While the overall antitumor activity of lifirafenib was modest, antitumor activity was observed in patients with B-RAF–mutated solid tumors, including melanoma, thyroid cancer, and LGSOC. Limited information with regard to pharmacodynamic markers of response and/or resistance were collected; detailed genetic information for responders/nonresponders (beyond underlying B-RAF and K-RAS mutations) was unavailable for most patients. Additional investigation may be needed to understand the underlying mechanism of response and resistance to this novel agent and to inform future treatment decisions and/or trial design. During dose expansion, 4 of 7 patients with B-RAFV600–mutated melanoma who had not received prior B-RAF/MEK inhibitor therapy had confirmed PR (ORR, 57.1%; DCR, 85.7%). Because 2 patients with responses and no PD transferred to a compassionate use program, DoR was not reached. One of 3 patients with B-RAFV600–mutated thyroid cancer had confirmed PR (ORR, 33.3%; DCR, 100%; Data Supplement), comparable to reported clinical activities for first-generation B-RAF inhibitors, such as vemurafenib and dabrafenib, which demonstrated an ORR of 48% and 50% (DCR, 91%), respectively, in patients with B-RAF–mutated melanoma.[12,33] Importantly, antitumor activity was observed in K-RAS–mutant cancers, including NSCLC and endometrial carcinoma (Data Supplement), with prolonged disease control. In contrast, lifirafenib had limited clinical activity in patients with K-RAS–mutated CRC or pancreatic cancer. This observation was unlikely due to differences in K-RAS mutations between NSCLC and CRC or pancreatic cancer because these results were similar to phase I results of a novel RAF/MEK inhibitor, RO5126766, that showed promise in KRAS-mutated NSCLC and endometrial/ovarian cancers but not in K-RAS–mutated CRC.[34,35] This suggests that oncogenic K-RAS may be context dependent, potentially requiring different approaches on the basis of tumor types. Two novel investigational K-RASG12C covalent inhibitors, AMG 510 and MRTX849, recently demonstrated preliminary antitumor activity in K-RAS–mutant tumors.[36,37] Albeit early, the data showed promising efficacy signals and may represent a breakthrough in treatment of K-RAS–mutant tumors. However, targeting only K-RASG12C mutations limits the utility of these new therapies, resulting in a continued unmet medical need for tumors with oncogenic K-RAS mutations beyond K-RASG12C.

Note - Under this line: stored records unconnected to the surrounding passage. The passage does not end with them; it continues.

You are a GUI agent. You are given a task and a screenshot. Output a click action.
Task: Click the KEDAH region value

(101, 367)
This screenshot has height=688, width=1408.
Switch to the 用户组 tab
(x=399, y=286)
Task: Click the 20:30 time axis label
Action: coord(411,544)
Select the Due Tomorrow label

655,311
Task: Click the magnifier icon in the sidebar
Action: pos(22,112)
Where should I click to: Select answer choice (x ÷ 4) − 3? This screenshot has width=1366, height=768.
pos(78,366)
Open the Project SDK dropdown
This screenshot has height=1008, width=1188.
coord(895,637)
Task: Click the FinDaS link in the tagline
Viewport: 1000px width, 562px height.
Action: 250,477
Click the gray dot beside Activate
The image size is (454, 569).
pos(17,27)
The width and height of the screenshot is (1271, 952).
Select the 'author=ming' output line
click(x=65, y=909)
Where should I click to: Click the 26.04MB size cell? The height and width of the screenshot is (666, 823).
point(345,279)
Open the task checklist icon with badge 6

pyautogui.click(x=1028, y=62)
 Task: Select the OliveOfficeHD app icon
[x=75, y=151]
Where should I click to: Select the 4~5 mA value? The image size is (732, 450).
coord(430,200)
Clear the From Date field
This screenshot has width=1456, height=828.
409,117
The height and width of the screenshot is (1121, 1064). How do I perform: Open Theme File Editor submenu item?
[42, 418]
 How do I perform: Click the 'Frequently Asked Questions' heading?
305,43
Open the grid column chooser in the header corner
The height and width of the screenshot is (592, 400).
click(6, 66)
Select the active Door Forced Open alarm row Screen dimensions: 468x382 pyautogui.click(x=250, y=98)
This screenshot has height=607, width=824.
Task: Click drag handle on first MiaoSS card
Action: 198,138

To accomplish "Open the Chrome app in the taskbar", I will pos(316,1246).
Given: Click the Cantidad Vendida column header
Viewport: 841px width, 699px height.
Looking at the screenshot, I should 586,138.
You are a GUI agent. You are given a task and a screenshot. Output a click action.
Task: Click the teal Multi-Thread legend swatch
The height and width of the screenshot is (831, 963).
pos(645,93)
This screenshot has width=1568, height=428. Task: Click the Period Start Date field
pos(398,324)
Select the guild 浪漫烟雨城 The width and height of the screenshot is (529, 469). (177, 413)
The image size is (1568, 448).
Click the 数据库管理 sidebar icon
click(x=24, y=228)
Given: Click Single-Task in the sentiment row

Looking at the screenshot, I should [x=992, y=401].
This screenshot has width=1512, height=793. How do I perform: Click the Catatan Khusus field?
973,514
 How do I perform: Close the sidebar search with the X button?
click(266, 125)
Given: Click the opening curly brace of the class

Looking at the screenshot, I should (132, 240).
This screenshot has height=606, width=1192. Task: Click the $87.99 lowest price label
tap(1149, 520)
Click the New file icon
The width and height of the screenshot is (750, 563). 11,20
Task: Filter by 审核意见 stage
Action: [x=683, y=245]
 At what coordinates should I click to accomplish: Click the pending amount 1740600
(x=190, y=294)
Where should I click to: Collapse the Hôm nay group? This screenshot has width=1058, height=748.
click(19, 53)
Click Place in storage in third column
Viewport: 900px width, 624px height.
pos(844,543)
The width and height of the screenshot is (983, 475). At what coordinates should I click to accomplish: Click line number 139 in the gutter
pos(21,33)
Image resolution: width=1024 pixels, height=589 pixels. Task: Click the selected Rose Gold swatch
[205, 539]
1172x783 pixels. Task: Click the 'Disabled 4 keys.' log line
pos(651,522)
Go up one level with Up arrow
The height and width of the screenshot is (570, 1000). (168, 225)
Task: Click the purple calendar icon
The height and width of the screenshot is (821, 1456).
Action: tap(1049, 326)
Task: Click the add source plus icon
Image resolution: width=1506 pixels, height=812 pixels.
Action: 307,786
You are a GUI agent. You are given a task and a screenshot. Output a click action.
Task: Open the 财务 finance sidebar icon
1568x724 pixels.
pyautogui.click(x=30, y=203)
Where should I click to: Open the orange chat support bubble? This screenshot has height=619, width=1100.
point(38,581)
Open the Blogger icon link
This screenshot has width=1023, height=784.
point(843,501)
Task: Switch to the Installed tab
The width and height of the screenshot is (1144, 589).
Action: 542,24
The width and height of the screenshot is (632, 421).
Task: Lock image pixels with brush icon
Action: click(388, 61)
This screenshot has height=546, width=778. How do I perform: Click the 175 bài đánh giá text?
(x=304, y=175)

In summary, lifirafenib demonstrated an acceptable risk-benefit profile given the safety results and responses in patients with B-RAF–mutated melanoma, thyroid cancer, and LGSOC and K-RAS–mutated NSCLC and endometrial cancer. Our findings suggest that lifirafenib could potentially benefit patients with MAPK pathway–associated kinase alterations beyond B-RAFV600 mutations, including activated K-RAS. Additional investigation of the safety/efficacy of lifirafenib as monotherapy or in combination is warranted, especially in K-RAS–mutated solid tumor malignancies other than CRC; a phase I/II trial of lifirafenib in combination with a MEK inhibitor in patents with B-RAF– and RAS-mutant tumors (ClinicalTrials.gov identifier: NCT03905148) has recently commenced enrollment.